On the other side of the field, Tobin Heath provided plenty of highlight-reel material, including a trademark nutmeg and one sequence where she danced through two defenders to win the endline and get off a service. Like Rapinoe, Heath also worked hard defensively on the night. Still, she got caught in possession frequently, often the result of too many touches—and usually touches away from goal. Her goal—harshly ruled an own goal—came off a deflection and probably should have been disallowed anyway with Lloyd in an offside position at the start of the play.
In the center, Morgan picked up a knock and came off at the half with Lloyd taking her place at the No. 9 position. Both players had gilt-edge chances to score, and both failed to convert those chances.
The defense passed its first test
While Sweden did manage to break down the U.S. defense on several occasions, the Americans still earned the shutout.
Crystal Dunn got turned in the 35th minute and Becky Sauerbrunn was forced to clean up the mess.

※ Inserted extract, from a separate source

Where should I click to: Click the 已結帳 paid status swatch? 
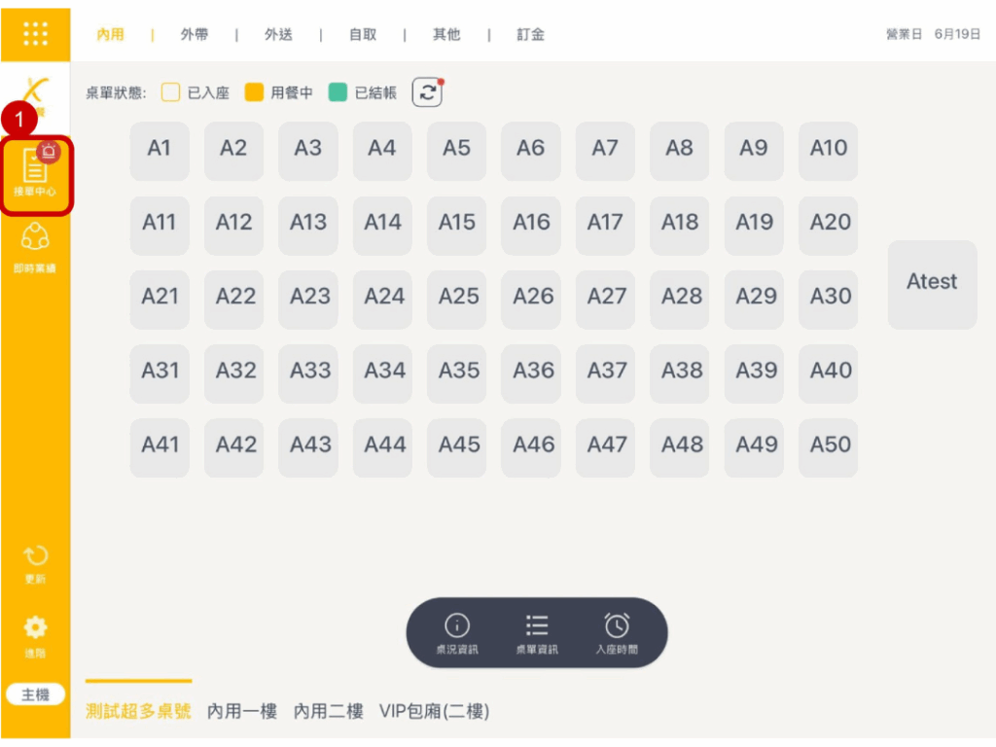[x=338, y=92]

Dunn also had a bad giveaway in the 40th minute, but otherwise played a solid game. Her weak-side clearances stifled more than a few Swedish attacks and her passing created two counter opportunities, including one that the Swedish goalkeeper had to rush out and head away outside her area in just the sixth minute of play.

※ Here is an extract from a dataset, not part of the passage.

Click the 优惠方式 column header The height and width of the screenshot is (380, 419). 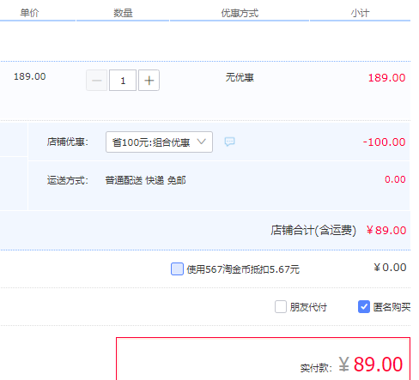pos(240,13)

Kelley O’Hara struggled as well, at times, getting turned badly in the 54th minute and then over-committing on her recovery run. On the play, Alyssa Naeher saved the ball at the near post, one of two memorable plays—including a diving punch in first-half stoppage time—the U.S. goalkeeper made in a solid performance.
O’Hara also got beat again in the 66th minute and then gifted the Swedes a late corner kick in the 81st minute with a poor back pass.
Sauerbrunn, for her part, got caught out of position on two separate occasions—for opposite reasons. In the 13th minute, she got caught stepping when she should have been dropping and Sweden nearly got in behind. Then, only eight minutes later, she did the opposite as a Swedish attacker dribbled across the face of the U.S. defense.
Faced with the indecisiveness of Sauerbrunn, Dunn stepped, which then created space out wide for Sweden to exploit and create a dangerous opportunity.
Of the back four, Abby Dahlkemper proved the most reliable on Thursday, breaking up several attacks and playing a largely mistake-free game.
The U.S. next plays Spain on June 24 in Reims.